§ **Assignment**
Retype each entry verbatim. Do not include the images.

Excerpts from a dataset:
*** Block opens ***
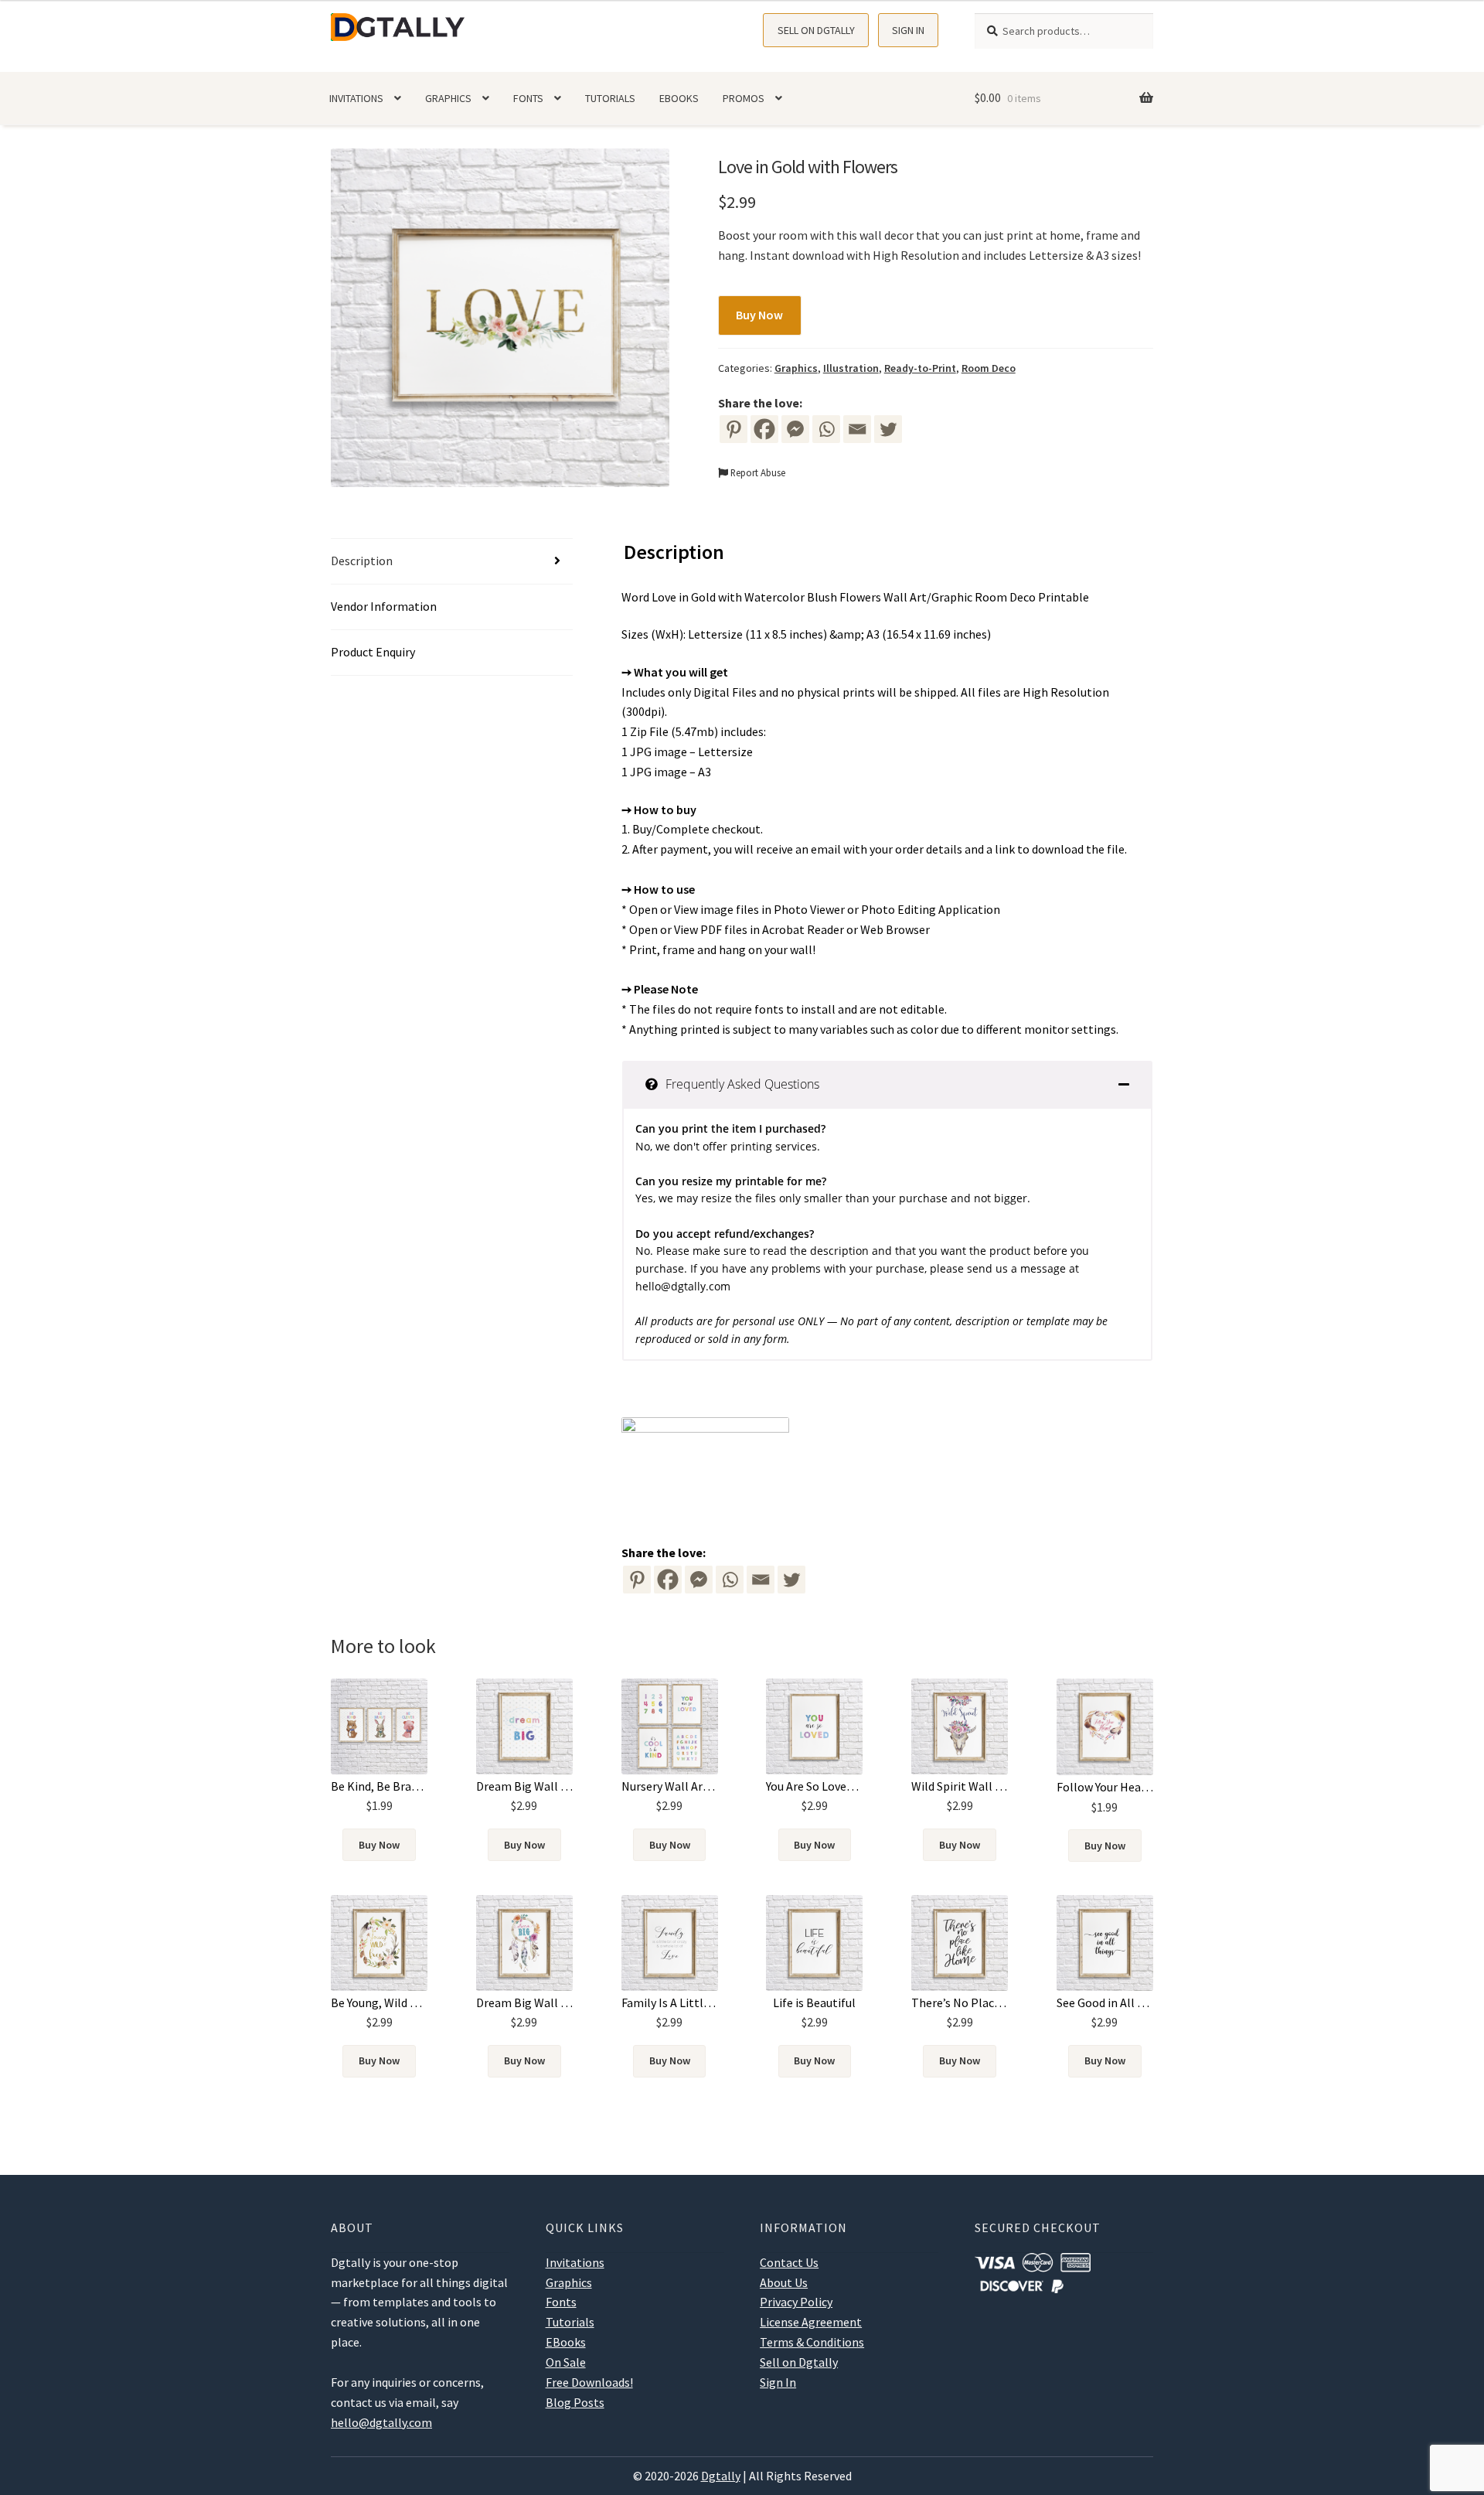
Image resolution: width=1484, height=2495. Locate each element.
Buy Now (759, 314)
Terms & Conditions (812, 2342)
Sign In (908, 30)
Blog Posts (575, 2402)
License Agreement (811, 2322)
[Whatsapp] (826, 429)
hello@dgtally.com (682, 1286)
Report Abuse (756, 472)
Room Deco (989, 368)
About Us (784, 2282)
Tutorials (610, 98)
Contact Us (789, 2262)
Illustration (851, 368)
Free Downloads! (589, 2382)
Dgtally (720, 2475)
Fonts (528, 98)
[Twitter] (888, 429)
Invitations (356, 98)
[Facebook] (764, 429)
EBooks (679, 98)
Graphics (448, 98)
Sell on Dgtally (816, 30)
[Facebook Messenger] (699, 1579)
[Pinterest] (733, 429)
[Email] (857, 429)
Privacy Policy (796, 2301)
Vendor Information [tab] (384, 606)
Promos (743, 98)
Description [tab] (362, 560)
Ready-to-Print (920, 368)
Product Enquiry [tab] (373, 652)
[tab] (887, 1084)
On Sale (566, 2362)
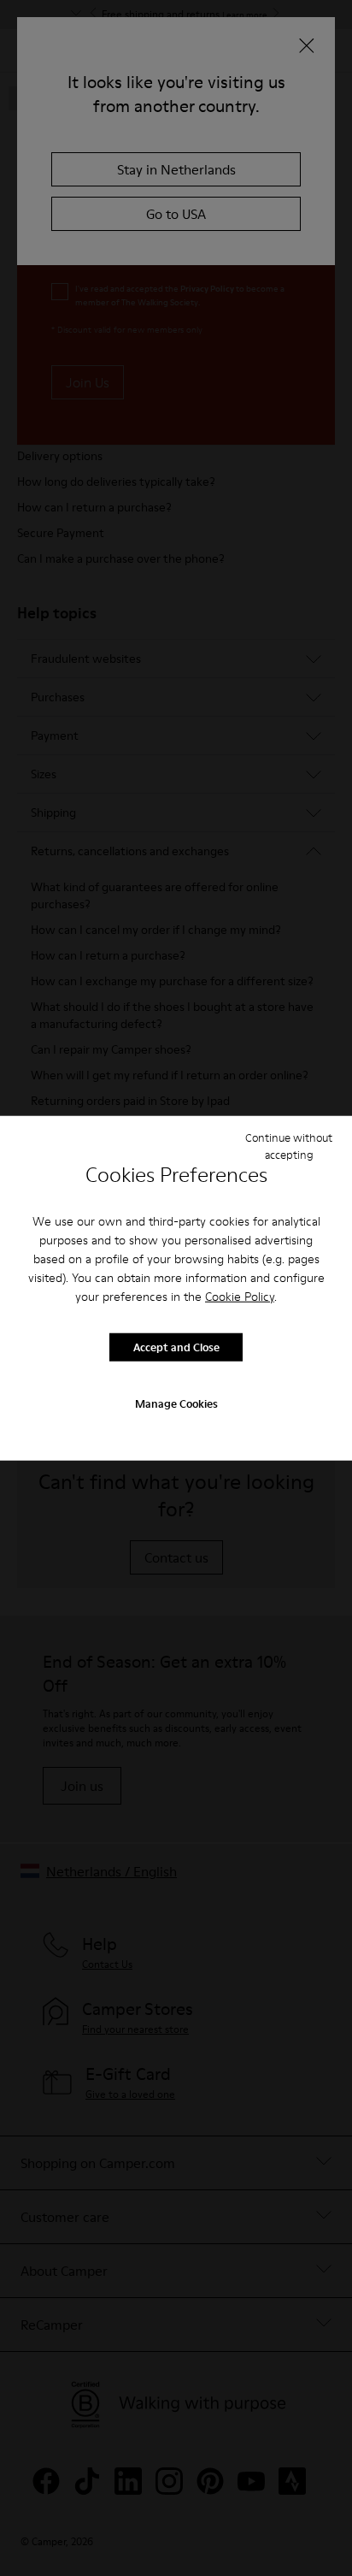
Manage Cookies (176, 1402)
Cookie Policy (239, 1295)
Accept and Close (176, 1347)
*** Block closes ***
§ **Task result**
Image resolution: width=1484, height=2495. Locate each element.
Buy Now (759, 314)
Terms & Conditions (812, 2342)
Sign In (908, 30)
Blog Posts (575, 2402)
License Agreement (811, 2322)
[Whatsapp] (826, 429)
hello@dgtally.com (682, 1286)
Report Abuse (756, 472)
Room Deco (989, 368)
About Us (784, 2282)
Tutorials (610, 98)
Contact Us (789, 2262)
Illustration (851, 368)
Free Downloads! (589, 2382)
Dgtally (720, 2475)
Fonts (528, 98)
[Twitter] (888, 429)
Invitations (356, 98)
[Facebook] (764, 429)
EBooks (679, 98)
Graphics (448, 98)
Sell on Dgtally (816, 30)
[Facebook Messenger] (699, 1579)
[Pinterest] (733, 429)
[Email] (857, 429)
Privacy Policy (796, 2301)
Vendor Information [tab] (384, 606)
Promos (743, 98)
Description [tab] (362, 560)
Ready-to-Print (920, 368)
Product Enquiry [tab] (373, 652)
[tab] (887, 1084)
On Sale (566, 2362)
Manage Cookies (176, 1402)
Cookie Policy (239, 1295)
Accept and Close (176, 1347)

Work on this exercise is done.